Address reprint requests to Gérard Michel, MD, Pédiatrie et Hématologie Pédiatrique, Hôpital d’Enfants La Timone, 264 Rue St Pierre, 13385, Marseille Cedex 05, France; email gmichel{at}ap-hm.fr

PURPOSE: To determine whether the use of a recombinant human granulocyte colony-stimulating factor ([G-CSF] lenogastrim) can increase the chemotherapy dose-intensity (CDI) delivered during consolidation chemotherapy of childhood acute lymphoblastic leukemia (ALL).

PATIENTS AND METHODS: Sixty-seven children with very high-risk ALL were randomized (slow early response to therapy, 55 patients; translocation t(9;22) or t(4;11), 12 patients). Consolidation consisted of six courses of chemotherapy; the first, third, and fifth courses were a combination of high-dose cytarabine, etoposide, and dexamethasone (R3), whereas the second, fourth, and sixth courses included vincristine, prednisone, cyclophosphamide, doxorubicin, and methotrexate (COPADM). G-CSF was given after each course, and the next scheduled course was started as soon as neutrophil count was > 1 x 109/L and platelet count was > 100 x 109/L. CDI was calculated using the interval from day 1 of the first course to hematologic recovery after the fifth course (100% CDI = 105-day interval).
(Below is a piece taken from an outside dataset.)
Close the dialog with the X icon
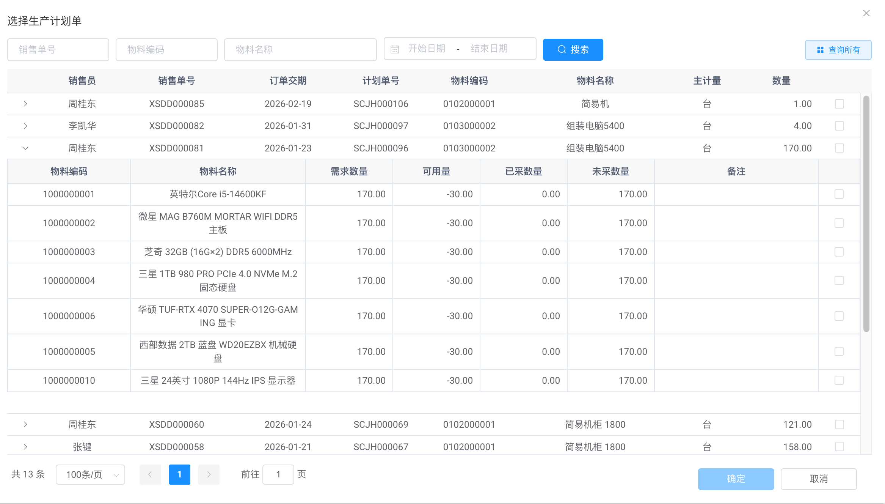Image resolution: width=885 pixels, height=504 pixels. tap(866, 13)
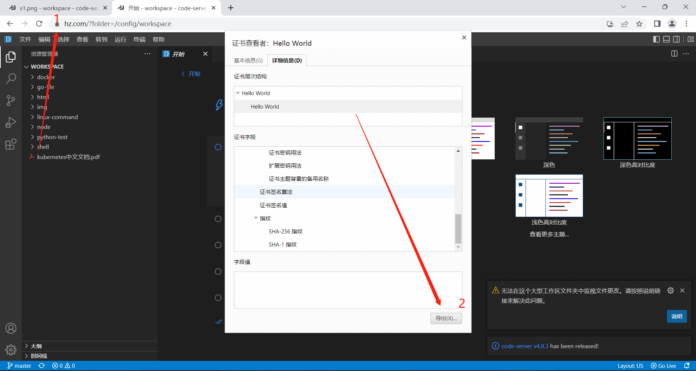This screenshot has width=696, height=371.
Task: Open the Search view in the activity bar
Action: coord(11,78)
RESULTS: CDI was significantly increased in the G-CSF group compared with the non–G-CSF group (mean ± 95% confidence interval, 105 ± 5% v 91 ± 4%; P < .001). This higher intensity was a result of shorter post-R3 intervals in the G-CSF group, whereas the post-COPADM intervals were not statistically reduced. After the R3 courses, the number of days with fever and intravenous antibiotics and duration of hospitalization were significantly decreased by G-CSF, whereas reductions observed after COPADM were not statistically significant. Duration of granulocytopenia was reduced in the G-CSF group, but thrombocytopenia was prolonged, and the number of platelet transfusions was increased. Finally, the 3-year probability of event-free survival was not different between the two groups.

CONCLUSION: G-CSF can increase CDI in high-risk childhood ALL. Its effects depend on the chemotherapy regimen given before G-CSF administration. In our study, a higher CDI did not improve disease control.